Ben Bernanke probably deserves a spot somewhere in New York’s Museum of Modern Art. A record $495 million sale at Christie’s on Wednesday evening set new highs for Jackson Pollock, Roy Lichtenstein, Jean-Michel Basquiat and other contemporary artists. More collectors than ever have $20 million to spend on a single work. The buoyancy of the market paints a picture of an art world indebted to the Federal Reserve chairman and his alternative asset-friendly monetary policy.
The $294 million sale at Sotheby’s a day earlier wasn’t quite in the same league. Works by one formerly red-hot living artist, Jeff Koons – a favorite of embattled hedge fund boss Steven Cohen – had a mixed experience across the two sales. But the overall impression is of private equity barons and hedge fund bigwigs jostling with the usual collecting suspects in what the Christie’s auctioneer called “a new era” of global competition.
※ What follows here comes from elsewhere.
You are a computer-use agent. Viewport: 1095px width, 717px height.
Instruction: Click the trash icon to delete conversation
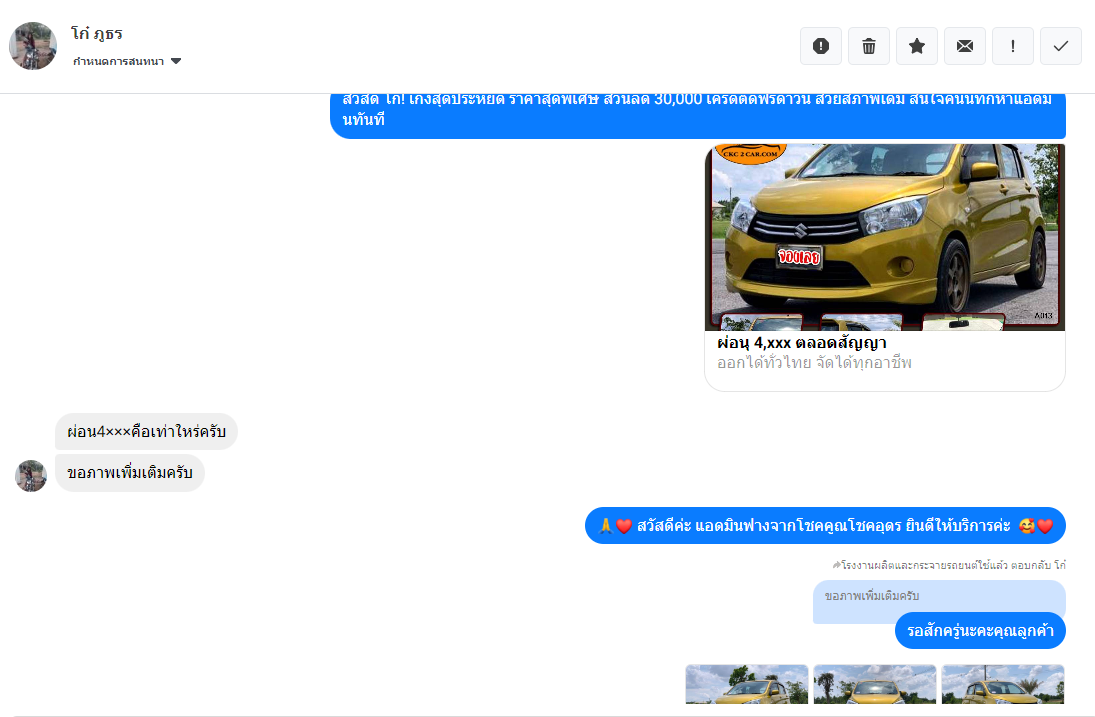(x=869, y=46)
Ultra-loose monetary policy, as practiced by the Fed and other central banks, makes the returns available on more traditional holdings like bonds unappealing and pushes up the value of other assets, from stocks to real estate and art. Throw in rising global wealth, a concentration of riches in the United States in particular, a return of better times for financiers and the allure of social bragging rights, and the ingredients exist for auction records.
It helps when the artists in question are in fashion or the works unique, as with last year’s $120 million sale of Edvard Munch’s “The Scream.” It was the only version of the famous image not in a museum. The anonymous buyer – widely reported to be Leon Black, founder of private equity firm Apollo Global Management – lent it to MoMA for six months, a period that ended in April.
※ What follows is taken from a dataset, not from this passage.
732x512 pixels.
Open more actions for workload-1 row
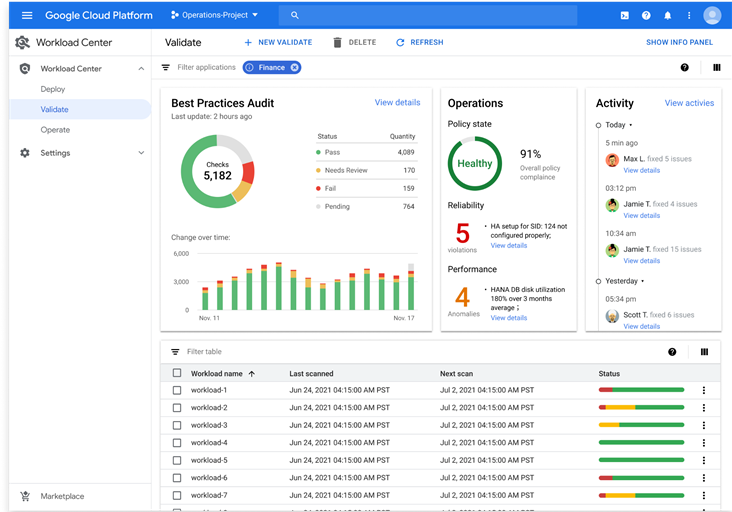[x=704, y=390]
If it’s a Fed-fueled bubble, at least it’s one that can trickle down to lesser artists and involves buyers who can afford the worst-case outcome – like the London jeweler who, according to the New York Times, splashed out $56 million for Lichtenstein’s “Woman With Flowered Hat” as a 75th birthday present to himself. Cheerful sellers, meanwhile, might consider commissioning an appropriately flattering likeness of Bernanke.